BEGIN Exercise input

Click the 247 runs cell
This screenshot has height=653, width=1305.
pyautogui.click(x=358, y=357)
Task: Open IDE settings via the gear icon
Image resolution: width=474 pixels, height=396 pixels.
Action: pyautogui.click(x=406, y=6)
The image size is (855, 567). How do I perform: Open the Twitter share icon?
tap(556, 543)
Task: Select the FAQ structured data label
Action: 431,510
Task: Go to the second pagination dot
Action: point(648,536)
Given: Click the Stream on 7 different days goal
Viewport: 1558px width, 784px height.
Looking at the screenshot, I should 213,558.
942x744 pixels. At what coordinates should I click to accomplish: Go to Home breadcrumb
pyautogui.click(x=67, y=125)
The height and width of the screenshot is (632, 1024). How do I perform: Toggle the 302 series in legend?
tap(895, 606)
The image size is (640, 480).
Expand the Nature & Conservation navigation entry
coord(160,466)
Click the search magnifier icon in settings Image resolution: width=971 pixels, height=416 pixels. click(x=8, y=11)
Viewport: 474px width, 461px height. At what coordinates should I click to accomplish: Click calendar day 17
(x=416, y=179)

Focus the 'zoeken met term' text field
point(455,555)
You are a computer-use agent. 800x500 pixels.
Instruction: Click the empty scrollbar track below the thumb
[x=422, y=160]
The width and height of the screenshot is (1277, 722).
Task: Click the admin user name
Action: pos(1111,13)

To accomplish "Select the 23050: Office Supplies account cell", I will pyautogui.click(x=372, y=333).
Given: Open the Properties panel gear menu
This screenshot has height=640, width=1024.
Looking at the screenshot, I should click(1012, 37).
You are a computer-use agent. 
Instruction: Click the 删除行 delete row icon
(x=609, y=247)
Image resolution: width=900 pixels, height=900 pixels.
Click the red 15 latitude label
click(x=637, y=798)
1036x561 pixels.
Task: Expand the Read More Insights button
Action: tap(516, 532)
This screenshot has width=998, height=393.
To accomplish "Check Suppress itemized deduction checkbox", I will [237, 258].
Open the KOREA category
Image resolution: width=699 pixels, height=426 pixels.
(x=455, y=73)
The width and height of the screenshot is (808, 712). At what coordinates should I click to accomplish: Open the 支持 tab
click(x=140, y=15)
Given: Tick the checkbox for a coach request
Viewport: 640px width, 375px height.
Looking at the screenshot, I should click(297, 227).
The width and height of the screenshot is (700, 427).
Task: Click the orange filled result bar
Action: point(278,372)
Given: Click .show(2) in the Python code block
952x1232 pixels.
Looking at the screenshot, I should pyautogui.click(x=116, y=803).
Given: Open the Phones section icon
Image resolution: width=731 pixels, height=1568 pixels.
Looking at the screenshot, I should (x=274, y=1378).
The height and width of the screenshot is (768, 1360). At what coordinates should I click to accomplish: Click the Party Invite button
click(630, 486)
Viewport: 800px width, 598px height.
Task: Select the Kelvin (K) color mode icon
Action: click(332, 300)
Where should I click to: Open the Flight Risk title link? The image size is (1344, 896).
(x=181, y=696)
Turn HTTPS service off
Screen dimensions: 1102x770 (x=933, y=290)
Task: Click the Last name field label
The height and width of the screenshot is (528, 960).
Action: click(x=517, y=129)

END Exercise input

Whichever lines of the data include the word "Given", pull them out.

Given: Click the Stream on 7 different days goal
Given: Open the Properties panel gear menu
Given: Tick the checkbox for a coach request
Given: Click .show(2) in the Python code block
Given: Open the Phones section icon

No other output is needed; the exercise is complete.